I’m riding in the back seat of a brandclean, navy blue Chevy Suburban, owned by the University of Alaska. The eight of us here (plus two other truckloads of artists and scientists) are headed on a field trip from Fairbanks (population 32,000) into the Bonanza Creek Experimental Forest, then down the hill for lunch by the Tanana—that broad, silty river whose cocoa-brown water flows relentlessly, with power and ease, toward the ocean.

Sitting next to me, quietly, is ecosystems scientist Terry Chapin (a.k.a. Dr. F. Stuart Chapin III). I’m trying to think of a way to ask about his work.

“You mentioned this morning that your current research is centered around fire. Does your work focus mainly on North America? Or do you also study fire in Siberia and the Russian Far East?”

“No. Right now it’s just Interior Alaska.”

Such a simple statement, I’m thinking— “just Interior Alaska.” A huge stretch of land, and yet, only one small part of the Circumpolar North.

“Were you always interested in fire?”

“No. I started out by studying the physiology of a particular plant.”

A plant!? This surprises me. Did this man begin his career, then, as a botanist?

Later I discover that the “particular plant” is Alaska cotton grass—that wily, woolly little cotton ball: 14 species in Alaska. It thrives in small patches or whole meadows— a frolic of pure-white fuzzies on sturdy green stems that sway in the breeze like tropical island dancers, beckoning to any human who appears.

Terry’s voice continues: “Then I realized I couldn’t understand the plant without studying the particular environment of the plant. So I studied that…Then I realized I couldn’t understand the environment without studying the ecosystem, and the place of the plant and its environment within the ecosystem. So I studied that.”

This scientist, I realize, is telling me a story. In his humble voice, he’s telling a story. “Then I realized I couldn’t understand the ecosystem without studying the relationship between the ecosystem and disturbance. So I studied that…Then I realized I couldn’t understand the ecosystem and disturbance without studying the relationship between humans and the ecosystem and disturbance. So I studied that…And that is what interests me most now: the relationships between humans, ecosystems, and disturbance.

“You know, we used to think, as scientists, that the best way to learn about and understand an organism—such as a plant, or a place—was by seeking it out and studying it in its most natural state. But maybe now we’ve come to see that nothing is ‘natural.’ Or rather, everything is. Including humans. And disturbance.”

2050

Forty years from now, in 2050, I may turn 99. More likely, though—like my father and my mother now—I’ll be gone from this Earth. But what of my small cabin on the northwest side of Chena Ridge? What may become of it by then and of its habitat—its 1.98 acres of birch forest and the 90 quiet wooded acres, beside it and below?

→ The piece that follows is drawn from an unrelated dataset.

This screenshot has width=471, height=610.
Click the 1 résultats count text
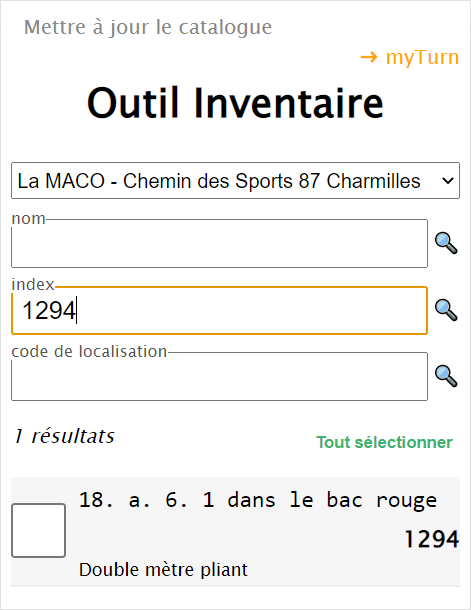64,436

Well, I’ve studied the findings* of forestry scientists Scott Rupp and Anna Springsteen, of the University of Alaska Fairbanks, as well as the work of other scientists and social scientists. Based on “moderate” emissions models, here is what I’ve learned about my home…

It seems likely that, by 2050, the pond and wetlands on the 90 acres adjacent to mine will disappear. And when so much wet habitat dries up, much or all of the Alaska cotton grass found there will also disappear.

It’s possible that the log walls of my cabin will become more vulnerable to damage from carpenter ants and perhaps from species currently located further south, such as carpenter bees or powderpost beetles. Increased rain and sleet, when flung at the logs by increased wind, may also help lead to my cabin’s demise.

The birch trees, too, may become more susceptible to changes in climate. Warmer, longer, drier summers may encourage birch defoliators, including the birch skeletonizer, the birch leafminer, and that destructive beauty currently found in Alaska: the spearmarked black moth. Defoliation alone may not kill the trees, but it can weaken them and make them susceptible to other threats, including the most serious insect pest of the paper birch: the bronze birch borer.

As if that weren’t enough, micro-organisms may also flourish and enter my trees, including more stem cankers, decay-causing fungi, and root-rotting fungi that cause cracks— called “collar crack”—at the base of the tree.

The projected increase in average annual temperature in Alaska’s Eastern Interior of

*Projected Climate Change Scenarios for the Bureau of Land Management Eastern Interior Management Area, Alaska, 2001-2099. T. Scott Rupp and Anna Springsteen, University of Alaska Fairbanks. Prepared for the U.S. Department of the Interior / Bureau of Land Management, October 16, 2009.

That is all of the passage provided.